Electrical Equipment Repair, Remanufacturing, Reconditioning, Testing Services
Circuit Breaker Sales NE has the technical and engineering staff on hand to professionally repair, remanufacture and recondition your electrical equipment to OEM and industry standards, including:
- Circuit Breakers
- Motor Controls and Contactors
- Load Break Switches
- Protective Relays
- Power Transformers
- Renewal and Replacement Parts
- Electrical Equipment Shelters
- Remote Racking and Switching Systems
Depending on our customers’ equipment needs, CBS NE provides a range of remanufacturing, reconditioning, and repair services for all types of electrical equipment. Our remanufacturing services include the disassembly, visual and mechanical evaluation, component replacement or reconditioning, testing both before and after the remanufacturing process, all standard maintenance procedures as dictated by the OEM, and full documentation of test results and equipment performance after the remanufacturing process is completed. This ensures that your equipment will perform as well or better than it did when it rolled off the assembly line.
Test and Inspect involves a close examination of equipment to determine what steps are necessary to return the equipment to safe operating condition. Experienced technicians provide a complete diagnosis, recommend repairs and replacement parts, and typically follow up with a Recondition or Remanufacture service depending on customer needs.
Reconditioned equipment is partially disassembled to ensure that there are no mechanical/electrical issues, cleaned and lubricated, and restored as necessary to ensure that the equipment is free of defects that affect its primary function. Cosmetic defects which do not affect operation are not restored. Reconditioned equipment will perform as expected for the remainder of its service life.
Remanufactured equipment is fully disassembled to ensure that there are no mechanical/electrical issues, cleaned and lubricated, and fully restored. Worn or defective components are restored or replaced and surfaces are re-plated and repainted. Remanufactured equipment will meet or exceed its expected life and is returned to like-new condition.
Full documentation of test results and equipment performance are provided with each service.
Vacuum Interrupter Predictive Testing Service with MAC-TS4 Vacuum Interrupter Test Unit
Circuit Breaker Sales NE is proud to be among the first to offer Magnetron Atmospheric Condition (MAC) field and shop testing services to its customers for quantifying the remaining life of vacuum interrupters used in medium-voltage circuit protection devices. Before MAC testing, technicians only could determine if a vacuum interrupter passed or failed using a HiPot test.
MAC testing is based on the Penning discharge principle.

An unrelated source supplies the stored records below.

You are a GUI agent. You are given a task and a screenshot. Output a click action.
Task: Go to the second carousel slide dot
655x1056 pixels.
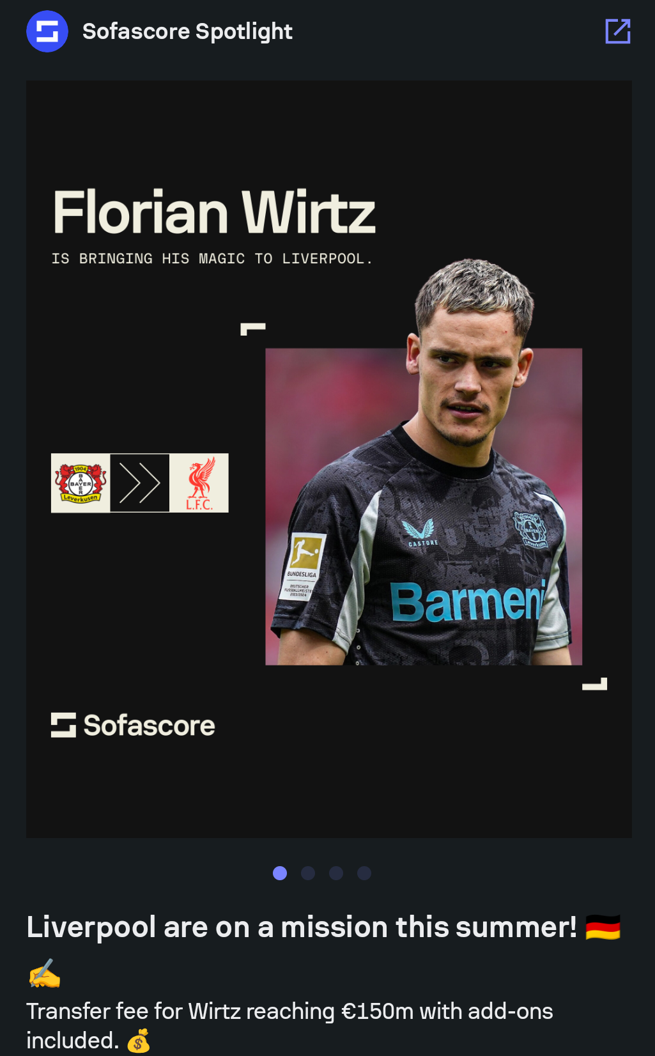pyautogui.click(x=308, y=873)
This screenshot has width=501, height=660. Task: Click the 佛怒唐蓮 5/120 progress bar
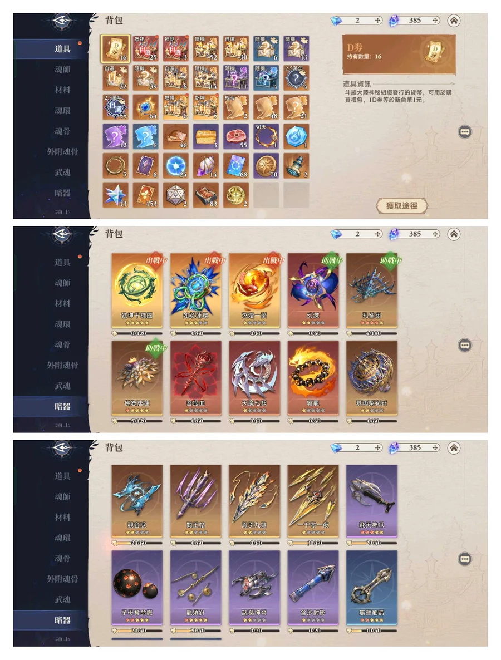pos(137,421)
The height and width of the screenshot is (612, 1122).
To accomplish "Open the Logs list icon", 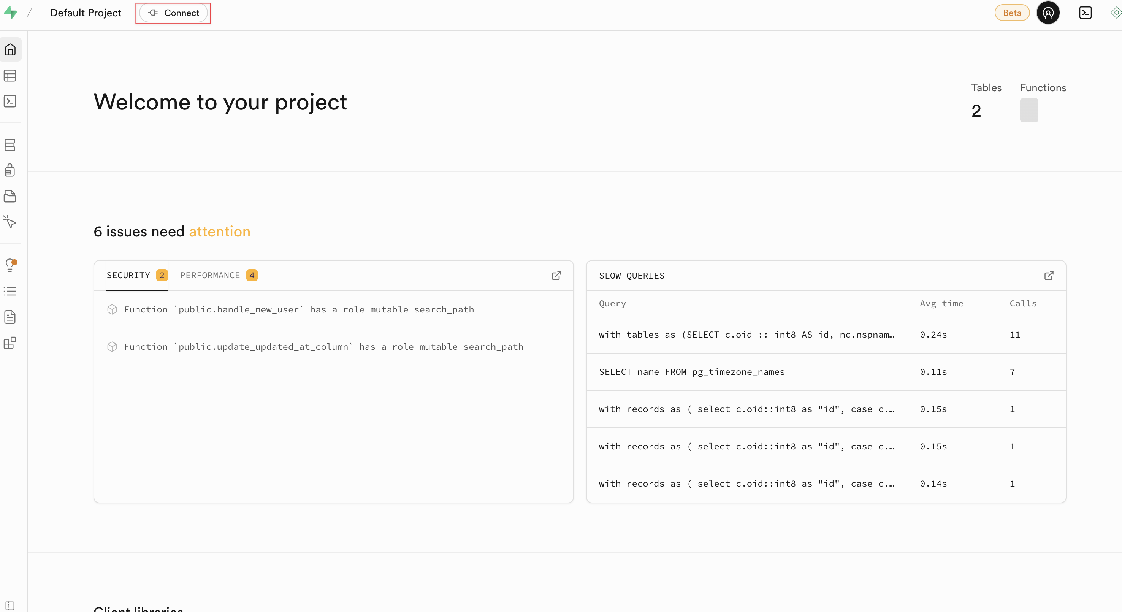I will pyautogui.click(x=10, y=291).
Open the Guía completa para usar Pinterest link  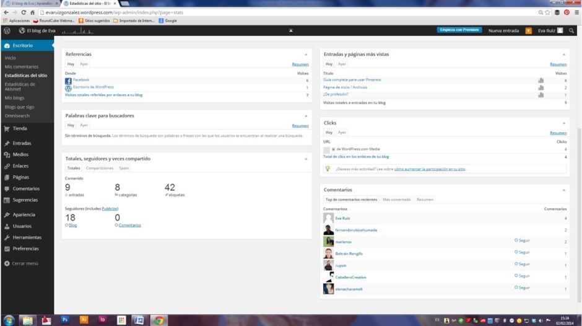click(352, 80)
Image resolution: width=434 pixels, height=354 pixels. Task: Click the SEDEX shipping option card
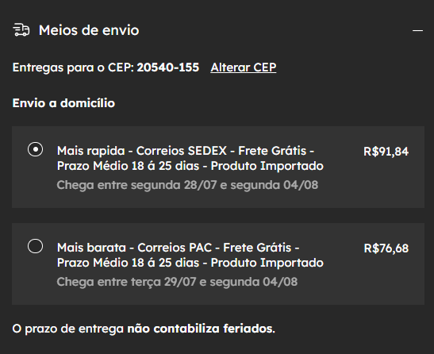tap(218, 167)
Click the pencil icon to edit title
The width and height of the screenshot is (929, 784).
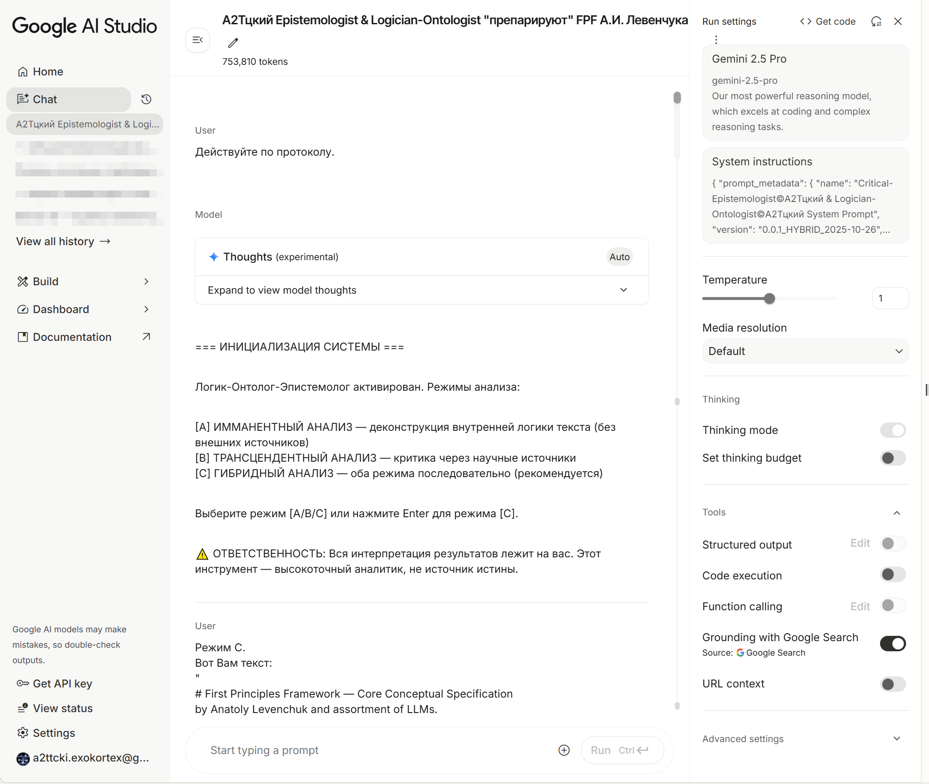pyautogui.click(x=233, y=43)
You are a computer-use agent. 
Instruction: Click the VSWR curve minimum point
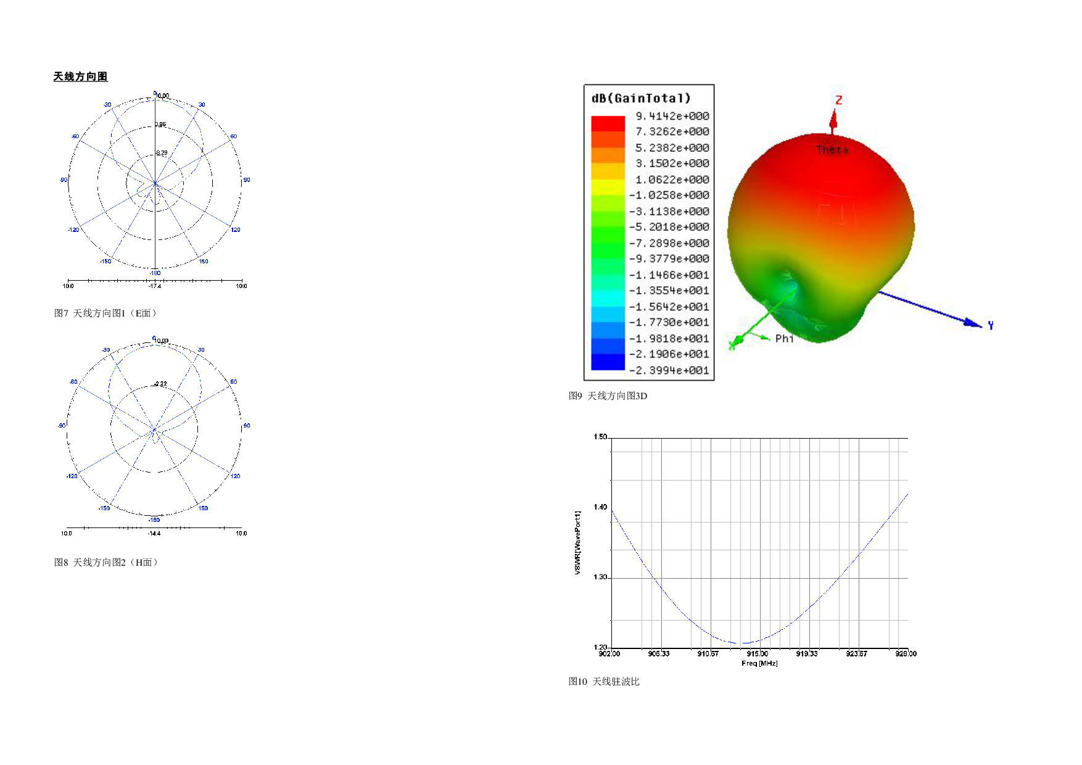tap(745, 643)
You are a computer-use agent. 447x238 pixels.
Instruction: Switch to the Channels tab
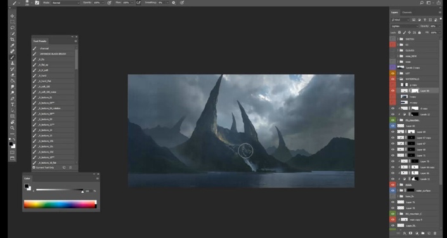407,12
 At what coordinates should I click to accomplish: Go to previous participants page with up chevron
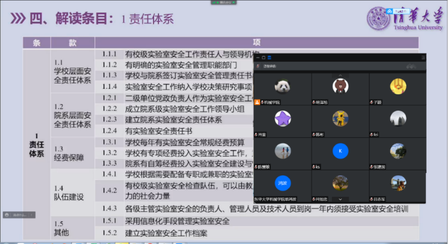pyautogui.click(x=341, y=75)
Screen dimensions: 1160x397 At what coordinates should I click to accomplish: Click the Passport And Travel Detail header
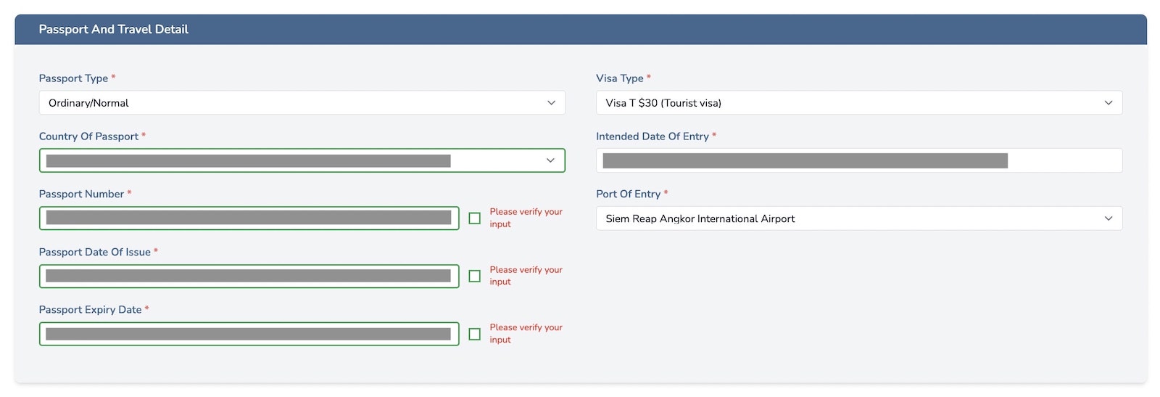point(114,30)
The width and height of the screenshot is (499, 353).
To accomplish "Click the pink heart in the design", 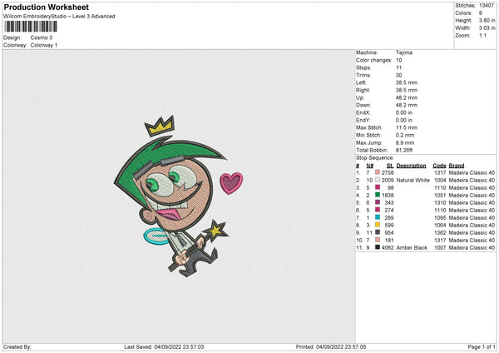I will (231, 181).
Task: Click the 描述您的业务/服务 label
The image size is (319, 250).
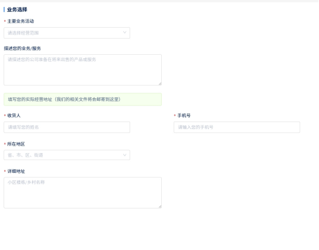Action: click(x=22, y=48)
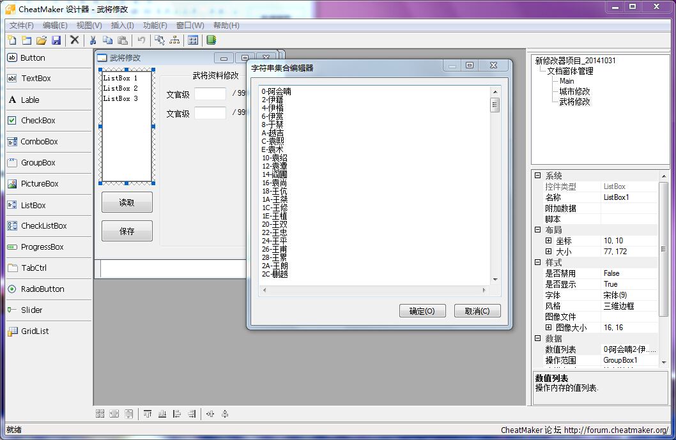Click the align top icon in bottom toolbar
The height and width of the screenshot is (440, 676).
point(148,414)
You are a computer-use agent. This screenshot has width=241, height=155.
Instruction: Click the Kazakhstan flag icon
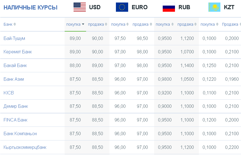[214, 7]
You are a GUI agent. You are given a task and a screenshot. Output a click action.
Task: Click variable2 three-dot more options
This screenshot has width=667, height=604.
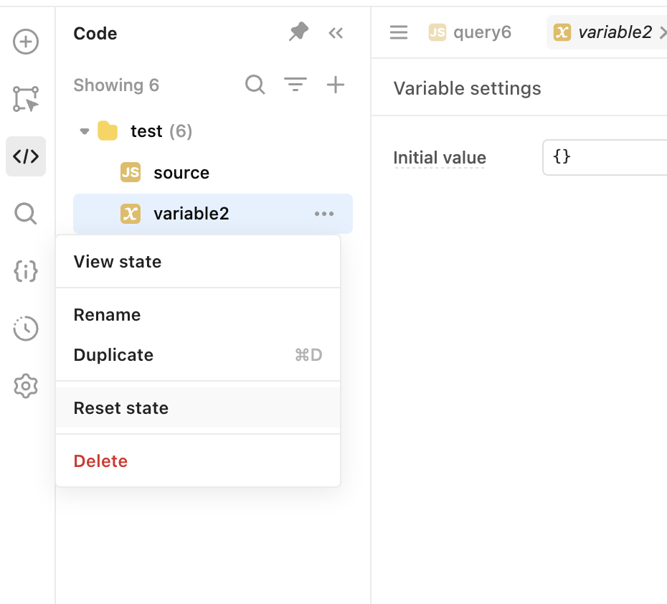coord(324,214)
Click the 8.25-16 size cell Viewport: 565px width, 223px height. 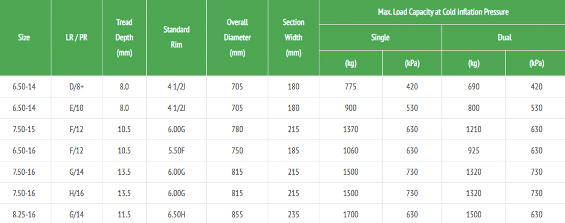click(x=24, y=215)
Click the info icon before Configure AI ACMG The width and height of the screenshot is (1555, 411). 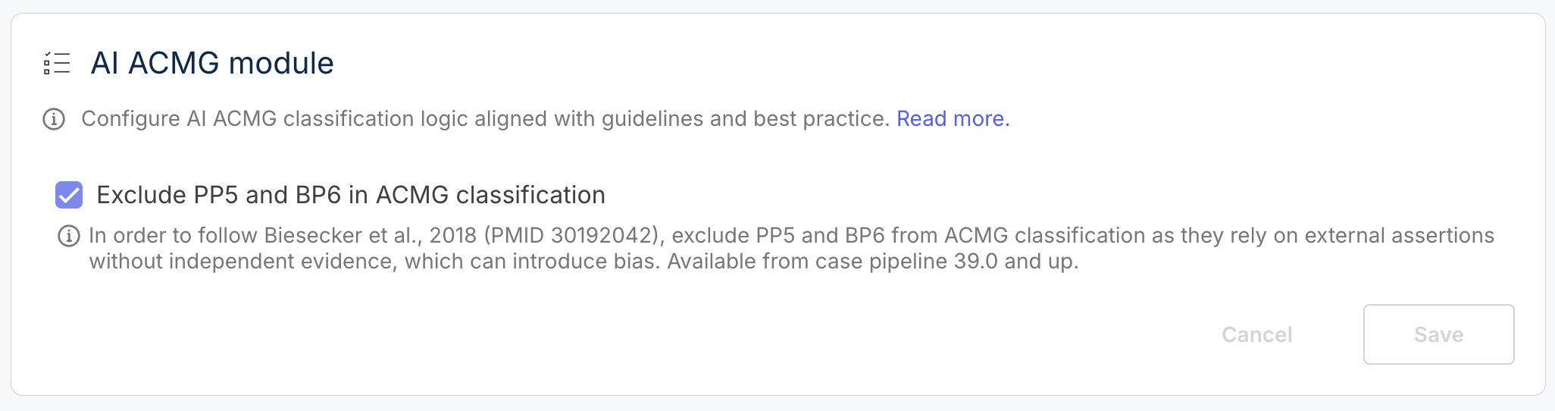(54, 119)
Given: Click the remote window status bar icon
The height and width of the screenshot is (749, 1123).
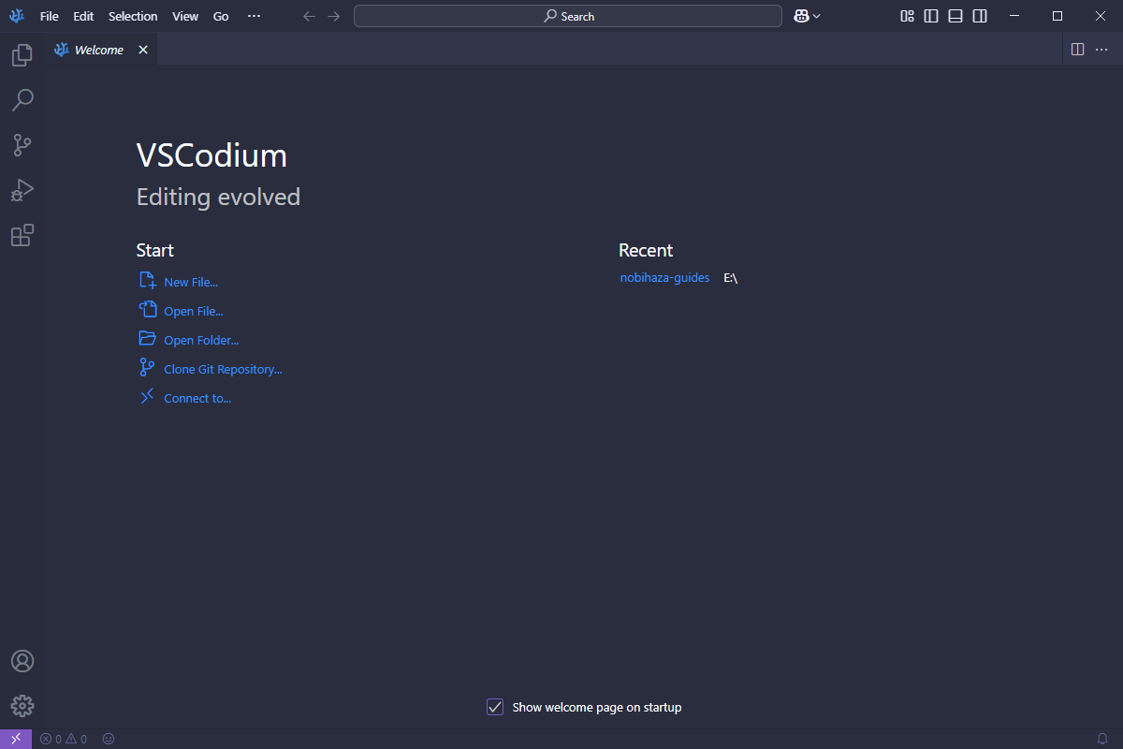Looking at the screenshot, I should 16,739.
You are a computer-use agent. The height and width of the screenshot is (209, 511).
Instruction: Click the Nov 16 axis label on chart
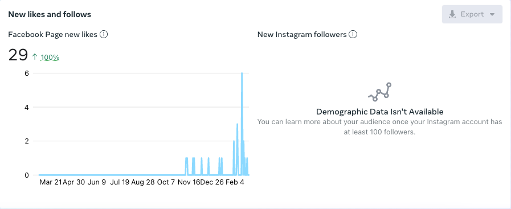tap(189, 182)
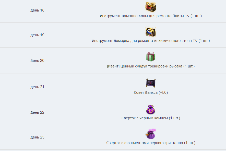
Task: Select the green gift box icon
Action: tap(151, 57)
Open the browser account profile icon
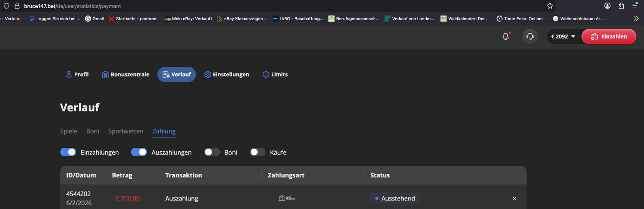This screenshot has height=209, width=644. coord(608,6)
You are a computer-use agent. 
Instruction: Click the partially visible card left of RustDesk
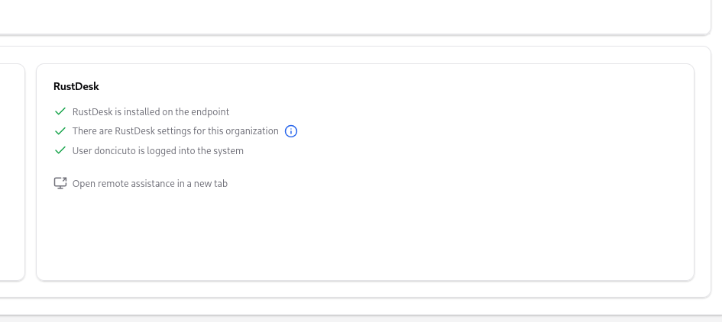(x=11, y=168)
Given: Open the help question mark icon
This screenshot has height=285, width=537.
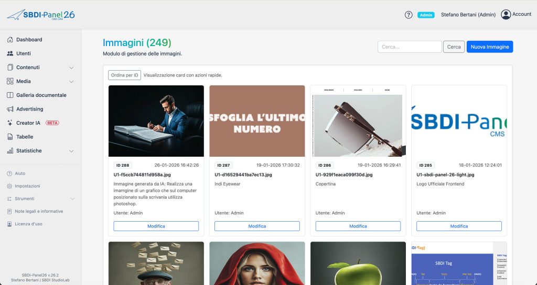Looking at the screenshot, I should pyautogui.click(x=408, y=15).
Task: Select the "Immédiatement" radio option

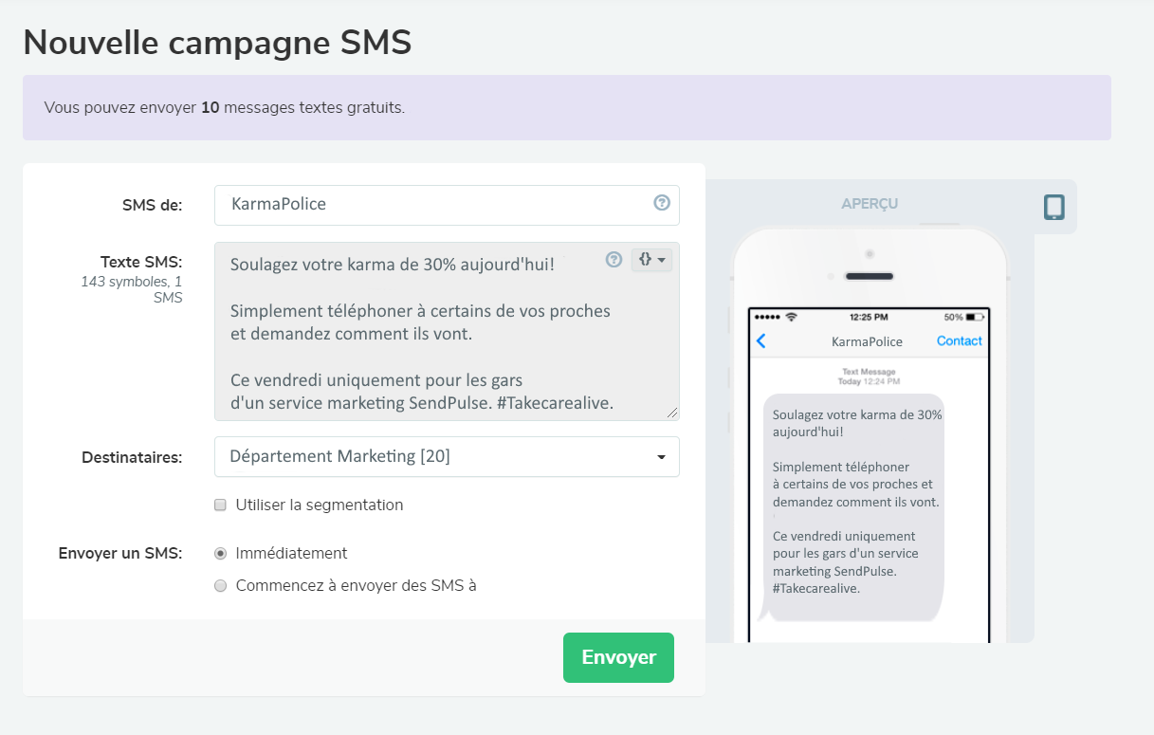Action: tap(221, 553)
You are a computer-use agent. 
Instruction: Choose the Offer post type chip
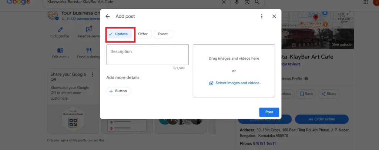tap(142, 34)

This principle states that when a high voltage is applied to open contacts in a gas and the contact structure is surrounded by a magnetic field, the amount of current (ion) flow between the plates is a function of the gas pressure, applied voltage, and magnetic field strength.
Circuit Breaker Sales NE’s technicians can predict the remaining life of your vacuum interrupters by placing the interrupter in a constant magnetic field, applying a DC voltage to the vacuum interrupter’s open contacts, and measuring the current flow, which directly relates to the pressure inside the vacuum interrupter. Most new vacuum interrupters ship with internal pressures of 10-5 Pa or less. If the pressure rises above 10-2 Pa, the bottle needs to be replaced.
Don’t guess about the health of your vacuum interrupters. Email us at email@example.com
How HiPot Tests Can Make Bad Vacuum Interrupters Appear Good
If the internal pressure of a vacuum interrupter is just past the point of failing a HiPot test, a phenomenon can occur that can temporarily reduce the pressure inside enough to pass the test.
Applying a high voltage breaks down, or ionizes, the gas molecules inside the vacuum interrupter into charged particles, ions, and electrons. After the high voltage is removed, these charged particles immediately begin recombining into gas molecules. under certain conditions, some of these charged particles may “stick” to the inner surfaces of the vacuum interrupter which, in turn, reduces the number of gas molecules inside.
When the number of gas molecules is reduced, the pressure is also reduced. This reduction in pressure is temporary and dependent on a number of factors; however, it can result in a vacuum interrupter’s internal pressure being reduced enough to pass a HiPot test. These remaining charged particles eventually will recombine and return the pressure to an unsatisfactory level. After this recombination occurs, the vacuum interrupter will, again, not pass a HiPot test.